(Text shown)
Now, that’s not true for everyone. If someone comes to us and they already have a tumor that is completely occluding their lung, and they’ve been living like this for months, for us to go in and remove that lung — they’ve already shown everyone, including themselves, that they don’t need that lung, they’re living fine. But for someone who is utilizing that lung, for a significant portion, and when in the operating room you just take it out in one swoop, that is a physiological challenge, and that’s something that we have to evaluate seriously.
So the mortality is higher, and the complication rates of a pneumonectomy are also higher — two to three times higher, so it is a bigger challenge to take someone through a pneumonectomy short-term, and long-term. There is evidence now that there are a significant number of patients where they may survive the operation, but two years, three years, five years down the line, the fact that they only have one lung takes a toll on them, and there are some long-term issues for some patients — not all, but for some patients, in having undergone what’s called a pneumonectomy.
Interestingly enough, a left pneumonectomy is not as challenging to the patient, nor to the surgeon, as a right pneumonectomy. Our right lung is a bigger lung, and losing your right lung, in general, it’s not universal, is more of a challenge that losing the left lung.

(Information)
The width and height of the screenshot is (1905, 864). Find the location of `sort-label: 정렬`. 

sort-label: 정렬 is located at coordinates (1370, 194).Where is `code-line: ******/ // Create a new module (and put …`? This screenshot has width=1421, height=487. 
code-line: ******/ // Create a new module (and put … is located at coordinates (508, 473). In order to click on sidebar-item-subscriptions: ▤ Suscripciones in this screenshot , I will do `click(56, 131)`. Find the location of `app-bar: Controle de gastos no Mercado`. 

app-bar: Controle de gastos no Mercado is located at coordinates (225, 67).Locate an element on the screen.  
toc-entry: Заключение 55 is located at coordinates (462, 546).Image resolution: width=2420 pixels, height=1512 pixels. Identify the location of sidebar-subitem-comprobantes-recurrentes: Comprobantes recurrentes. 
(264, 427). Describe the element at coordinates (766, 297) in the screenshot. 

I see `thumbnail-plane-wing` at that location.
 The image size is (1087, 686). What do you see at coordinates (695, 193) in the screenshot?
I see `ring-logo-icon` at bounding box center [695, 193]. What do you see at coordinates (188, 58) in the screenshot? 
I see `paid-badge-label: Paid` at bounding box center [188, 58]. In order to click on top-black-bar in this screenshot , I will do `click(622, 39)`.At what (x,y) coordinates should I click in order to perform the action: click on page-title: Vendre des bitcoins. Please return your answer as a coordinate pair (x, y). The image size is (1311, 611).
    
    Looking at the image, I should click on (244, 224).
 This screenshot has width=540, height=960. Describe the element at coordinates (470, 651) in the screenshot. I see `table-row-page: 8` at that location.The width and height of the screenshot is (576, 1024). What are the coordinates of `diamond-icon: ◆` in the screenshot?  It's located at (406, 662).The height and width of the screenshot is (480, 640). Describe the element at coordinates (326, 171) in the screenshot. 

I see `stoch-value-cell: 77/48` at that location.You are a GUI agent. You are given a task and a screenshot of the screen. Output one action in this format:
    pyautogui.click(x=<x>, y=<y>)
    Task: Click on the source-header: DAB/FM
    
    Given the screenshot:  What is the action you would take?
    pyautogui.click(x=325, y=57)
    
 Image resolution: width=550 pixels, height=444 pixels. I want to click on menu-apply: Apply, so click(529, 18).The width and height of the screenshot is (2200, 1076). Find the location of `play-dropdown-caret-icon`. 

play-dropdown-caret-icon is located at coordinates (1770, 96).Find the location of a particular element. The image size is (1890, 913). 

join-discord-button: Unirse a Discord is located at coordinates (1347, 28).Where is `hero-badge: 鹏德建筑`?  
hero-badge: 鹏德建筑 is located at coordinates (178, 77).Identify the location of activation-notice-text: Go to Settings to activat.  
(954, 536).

(What you will do)
[a] According to the text on pneumonectomy, which of our two lungs is the bigger one?
[b] From the pneumonectomy text, extract the stretch from "Now, that’s not" through "to evaluate seriously.".
[c] Continue the text on pneumonectomy from the point where it stops.
The entries have no connection to the text about lung removal.

(Expected outputs)
[a] The right lung is the bigger one.

[b]
Now, that’s not true for everyone. If someone comes to us and they already have a tumor that is completely occluding their lung, and they’ve been living like this for months, for us to go in and remove that lung — they’ve already shown everyone, including themselves, that they don’t need that lung, they’re living fine. But for someone who is utilizing that lung, for a significant portion, and when in the operating room you just take it out in one swoop, that is a physiological challenge, and that’s something that we have to evaluate seriously.

[c]
There is an alternative for some patients to pneumonectomy, and that’s called a sleeve resection. Now, a sleeve resection is an operation where the tumor that you’re removing is fairly central, and what you do is you cut the airway above the tumor, cut the airway below the tumor, take out the tumor and the lobe — usually the upper lobe on either side, and then you reimplant the bottom part of the lung to where you cut things up. That’s a good alternative, oncologically — so as far as cancer results, it’s as good as a pneumonectomy. But it is physiologically, in the long run, a much better operation for the patients. Some patients who are considered for a pneumonectomy are candidates for these sleeve type of resections, which are done in centers of excellence, but that’s something to be aware of.